The dramatic increase in the use of these resources, in turn, also affects the various physical components of data centers. The resulting requirements include:

More power to run active devices delivering the resources
More rack space to host the active devices and associated cabling
Redundant and multiple network paths, resulting in a higher density of network interfaces
Higher-performance cooling systems due to an increase in active equipment (heat sources)

As an example of some of the required parameters, Nvidia recommends using a 400 Gbps network interconnect with LLMs as well as dozens or even hundreds of GPUs per AI cluster for more efficient AI training.

The table below highlights the key differences between traditional and AI-oriented data center designs. It illustrates how AI workloads often demand significantly greater resources — sometimes by several orders of magnitude.

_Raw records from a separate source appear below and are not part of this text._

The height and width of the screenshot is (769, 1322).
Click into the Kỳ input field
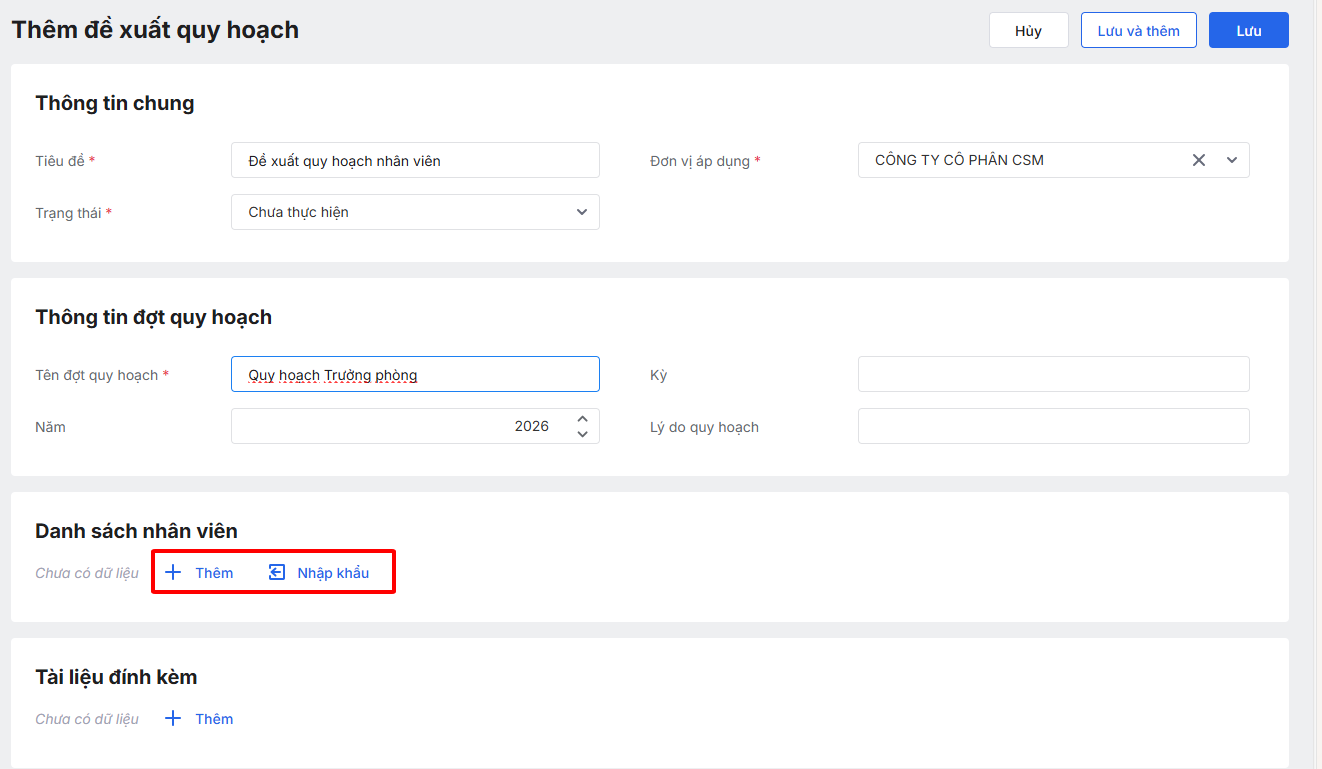(x=1053, y=374)
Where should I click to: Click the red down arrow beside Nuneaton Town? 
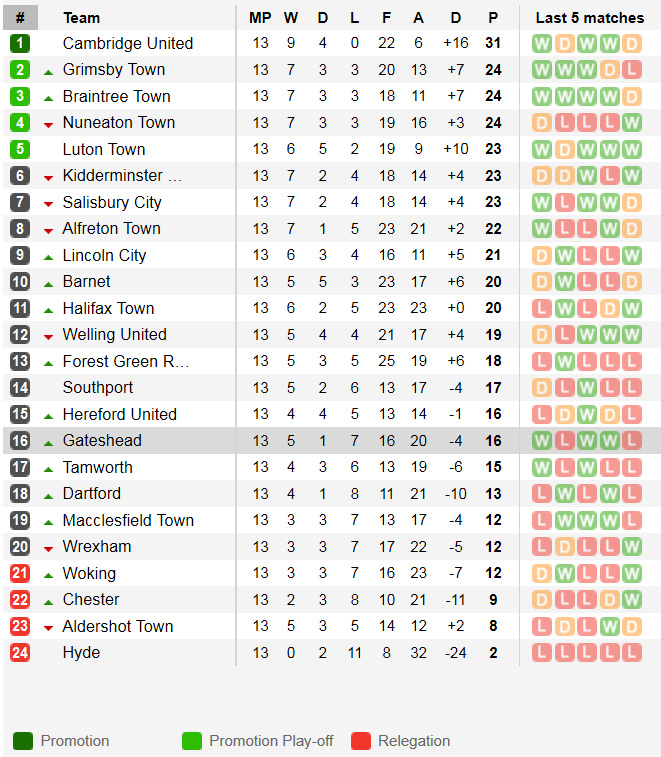click(48, 124)
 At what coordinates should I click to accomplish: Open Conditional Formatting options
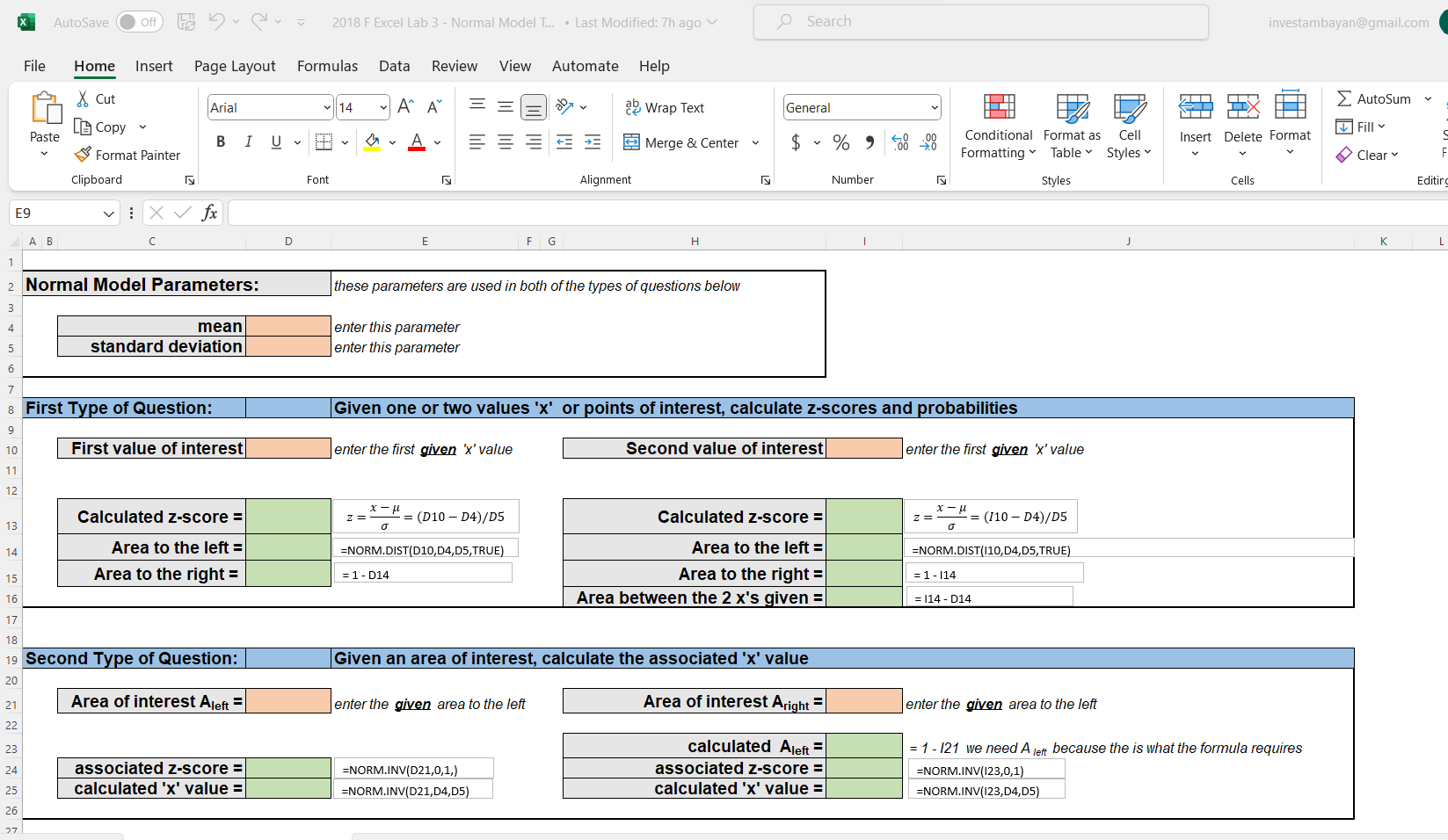point(997,126)
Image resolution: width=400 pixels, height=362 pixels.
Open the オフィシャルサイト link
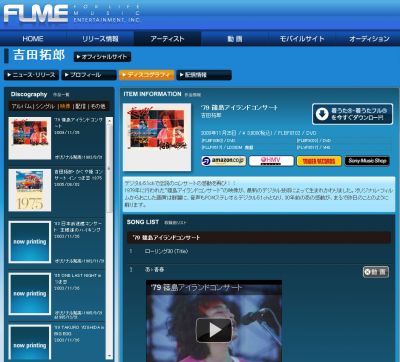[102, 57]
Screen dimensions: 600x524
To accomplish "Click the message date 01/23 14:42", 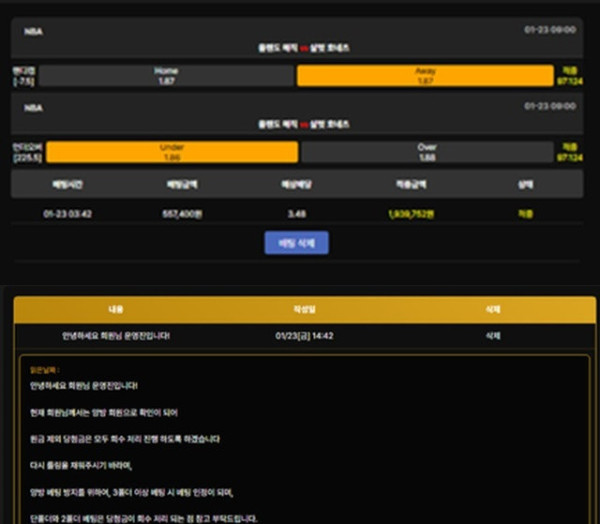I will (302, 335).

Aspect	Conventional data center	AI-focused data center
Compute hardware	Primarily CPUs, with some GPU acceleration for specific workloads	High-density GPUs and other AI accelerators
Storage type	SAN/NAS systems, optimized for general-purpose workloads	High-speed NVMe/SSD storage with parallel access
Networking	1/10/25 Gbps Ethernet, mostly north-south traffic	High-speed fabric (100+ Gbps), east-west optimized for model training
Cooling requirements	Moderate, designed for general server racks	High-performance cooling (liquid/immersion often required)
Power consumption	Balanced; lower than AI due to less intensive computation	Very high due to constant GPU utilization

Real-world trends

This AI boom is leading to some interesting trends. One of these is the establishment of purpose-built large-scale data centers for AI. An excellent example of this is the behemoth data center being built in Abilene, Texas, about a 3.5-hour drive from TeleDynamics' Austin offices. Such facilities will provide multitenant AI infrastructure that can be leased by multiple companies and expanded as needed.

However, there is also an interesting phenomenon on the other end of the size spectrum. Many companies are now delivering self-contained AI LLMs that can be deployed onsite and can be trained on customized data sets for specific purposes. These can remain disconnected from the internet for security purposes and can be used either internally by enterprises or organizations or privately by a company’s clients.

Conclusion

AI has introduced a fundamental paradigm shift in the design and deployment of data centers. With a phenomenal increase in resource demand, organizations must now rethink their infrastructure strategies — prioritizing high-performance compute, ultra-fast storage, and low-latency networking — to address the scale, speed, and complexity of modern AI workloads.